KMC doctors set right heart defect through a novel way

MANIPAL: A team of intervention cardiologists led by Professor and Head of the Department of cardiology in Kasturba Hospital (KMC), Manipal, Dr V S Ramchandra and Assistant Professor Dr Padmanabh Kamath performed a novel technique to synchronise blood flow in the heart chambers of patients with block in electric supply to the heart.

This technique, done for the first time in this area, is called VDD pacing. The heart has two upper chambers (atria) and two lower chambers (ventricles).

The right side pumps blood into the lungs. The left side receives purified blood from the lungs and pumps it all throughout the body. An electric stimulus is needed for any muscle to contract.

The heart has also an electric cable system that supplies current to the upper rooms (chambers) first and then the lower rooms.
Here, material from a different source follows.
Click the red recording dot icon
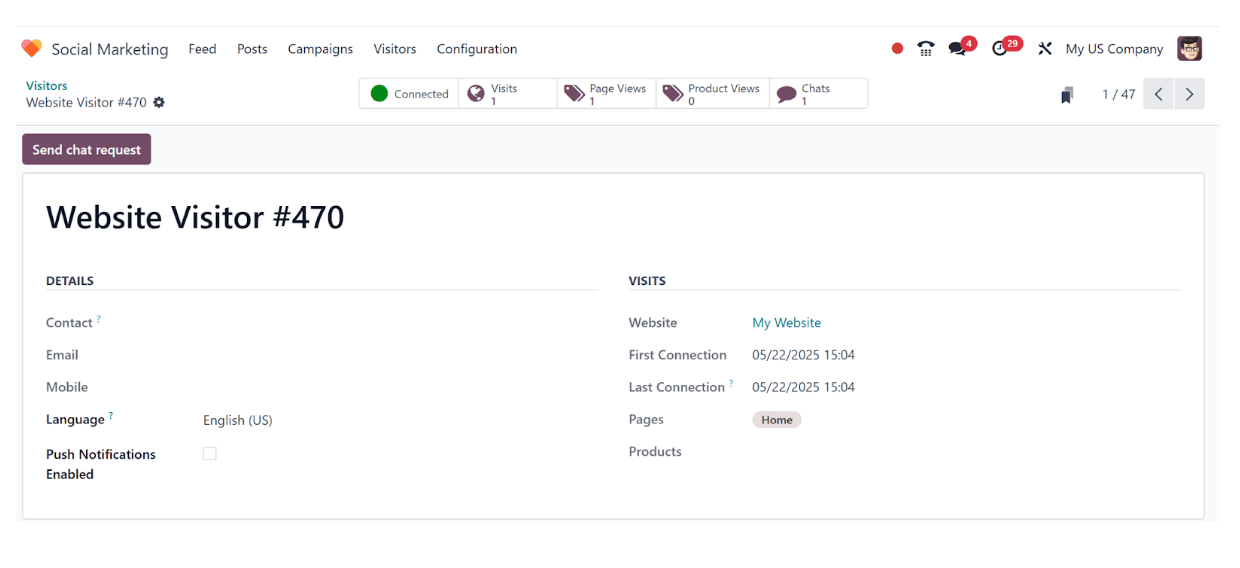The width and height of the screenshot is (1240, 568). [897, 48]
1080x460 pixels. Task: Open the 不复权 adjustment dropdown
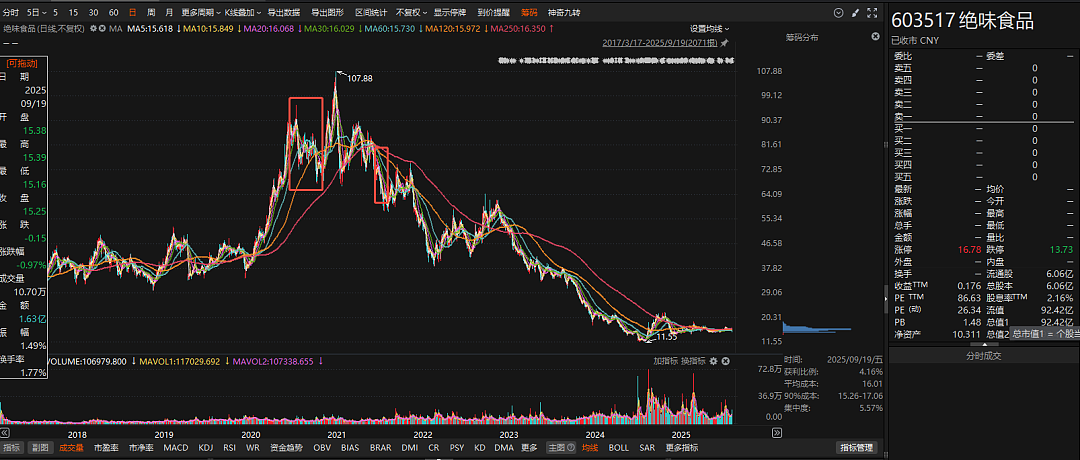point(411,12)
This delay in current supply to the lower chambers gives time for blood to flow from the upper to the lower chambers before the ventricles pumps out the blood.

In many patients the current cable from the upper to the lower chambers is cut. The treatment consists of putting a wire into the lower chambers to supply electricity from a battery implanted under the skin.

This device is called a pacemaker. To maintain the normal sequence of events between the upper and lower chambers, wires have to be put both into the upper and lower chambers.

In VDD pacing procedure only one wire is put into the lower chamber, but this wire senses the upper chamber current and waits till the blood has emptied into the lower chambers before supplying the electric stimulus to the lower chambers.

This helps to increase the pumping efficiency of the heart and prevents congestion that might happen only when the lower chamber is paced. At the same time two wires need not be put reducing the risk and inconvenience to the patients.

Chief operating officer and medical superintendent of the hospital Dr D P Saraswat said: “With this expertise of the cardiologists and operational standards of KMC Heart Centre, Manipal, patients can expect the care comparable to any cardiology set up in India.”

Dr Saraswat said the commitment of KMC Heart Centre to provide the best of cardiac care to the people of this region has been accomplished, but the centre would strive for continuous improvement of facilities available.

The latest technology of angioplasty using drug eluting stent is also available in the centre.